Há alguns anos, numa primeira abordagem ao departamento de filosofia da Universidade Federal de Goiás, encontrei grande resistência ao meu pedido: queria freqüentar as aulas da pós-graduação (e, se desse, da graduação também) como ouvinte. Não se preocupassem comigo, eu não queria entrar pra valer. Não só não me deixaram como me trataram como se eu fosse um bicho raro (no mau sentido) e provavelmente com segundas intenções. O que diabos um médico quer aqui, perguntavam. Em minha segunda abordagem, anos depois, fui mais bem recebido e tive chance de expor meus motivos: era um apaixonado por filosofia e queria sistematizar melhor minhas leituras, só isso. Deixaram-me entrar. Então, acabei fazendo pra valer.
Antes que me perguntem o que minha vida tem a ver com a Marcia Tiburi, explico: como fui (e de certa forma sempre serei) um outsider no metiê, vejo com grande simpatia toda tentativa de aproximar os diletantes e os profissionais da filosofia. Acho bastante saudável que alguém com conhecimento, didática e disposição se digne a olhar para os mortais. Se desencastele. Acrescente-se a isso o fato d’eu ser leitor fiel de Tiburi na revista Cult, e está colocada a condição com que me armei para ler seu livro: absolutamente predisposto a gostar.

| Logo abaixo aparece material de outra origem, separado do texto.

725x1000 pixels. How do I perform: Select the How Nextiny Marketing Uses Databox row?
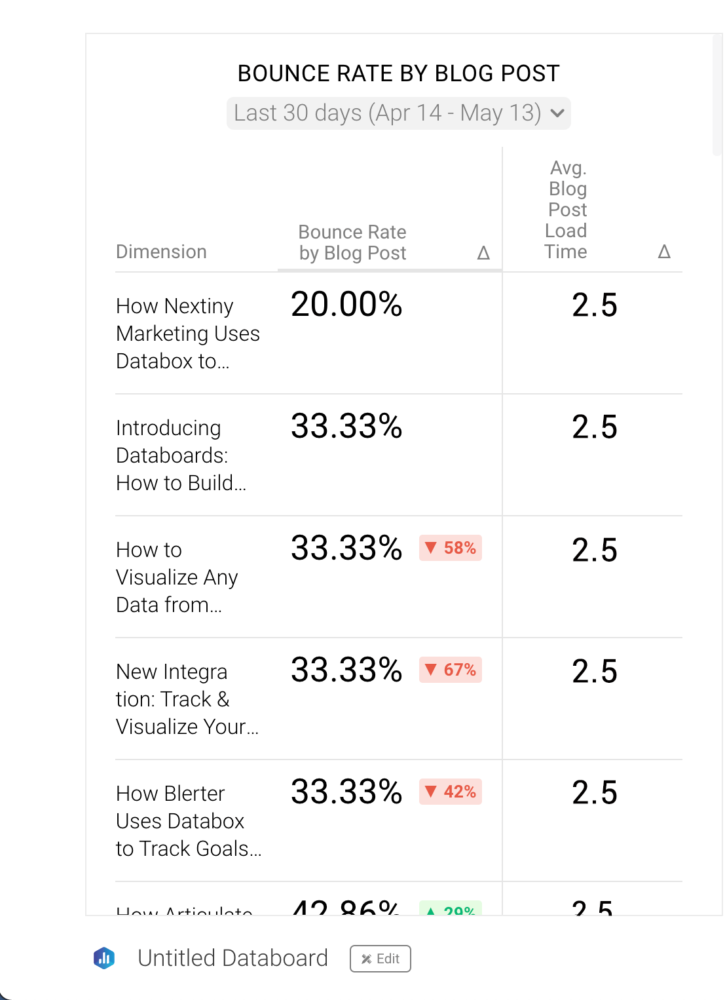pos(188,334)
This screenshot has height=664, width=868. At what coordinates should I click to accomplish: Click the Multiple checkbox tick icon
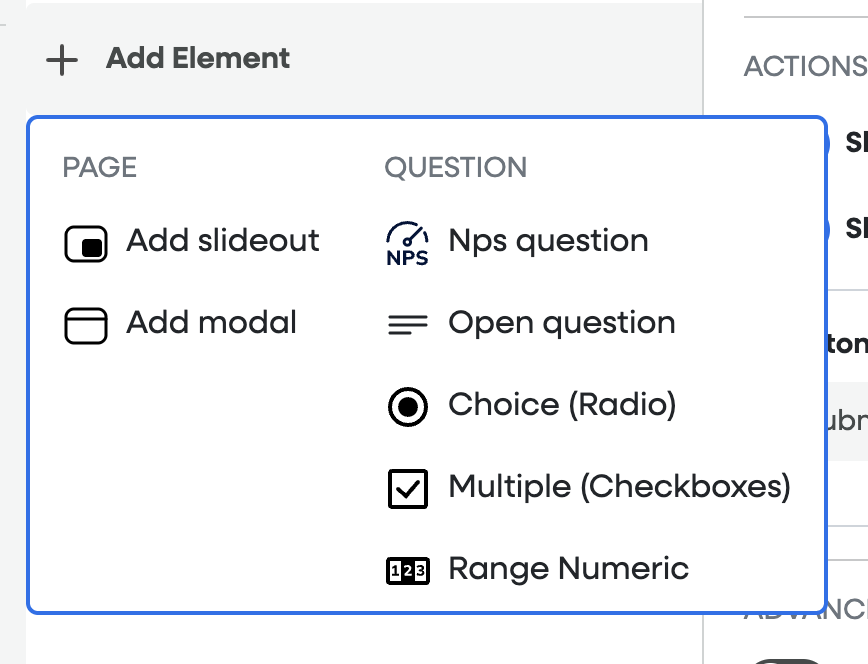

Talvez seja por isso, essa grande expectativa, que me decepcionei. Filosofia em comum é, ou pretende ser, um livro de filosofia para não-filósofos. Mas “não-filósofos” é muito vago. Para quem será que Marcia escreveu seu livro? Aliás, esse é o maior problema que filósofos enfrentam quando querem escrever para não-iniciados. Como eu citei na edição passada do Rascunho, a respeito dos livros de Daniel Dennett (Darwin’s dangerous idea) e Richard Dawkins (Deus, um delírio), fica-se no meio do caminho. Nem para iniciados, nem para não-iniciados.
Mas, no caso de Tiburi, há um agravante. A maneira infantil que por vezes (muitas vezes!) trata seu leitor faz pensar que ela escreveu Filosofia em comum para imbecis. Por melhor que fosse sua intenção, essa história de ficar insistindo (principalmente no começo) pra “ler junto”, em voz alta, etc., e os trechos escritos de forma cursiva, como se fosse um livro infantil mesmo, são exasperadores. Do fundo do meu coração e do baú de minha memória, não consigo imaginar, nem em minha época de mero amador, que algo assim me agradasse. Pelo contrário, eu me sentiria agredido.
Mas o imbecil que lê deve ter, por outro lado, rompantes de inteligência (ou, pelo menos, conhecimento semântico-gramatical-filosófico). Sim, porque há vários momentos em que o jargão filosófico (do qual ela se esforça por se livrar) ataca com toda força. E aí é engraçado, pois, para alguém acostumado com ele não haveria problema, mas leva-se um susto, pois até então estávamos na área rasa da piscina, brincando de empurrar nosso barquinho, quando, de repente, pisamos noutro degrau e afundamos momentaneamente.
Como apreciador dos artigos de Tiburi na Cult, penso que ela calculou mal. E desnecessariamente. Se quisesse filosofar, em livro, para um público não necessariamente de filósofos, bastaria manter o tom de seus artigos da revista. Não adianta querer ir muito além disso, ou se corre risco de não alcançar ninguém.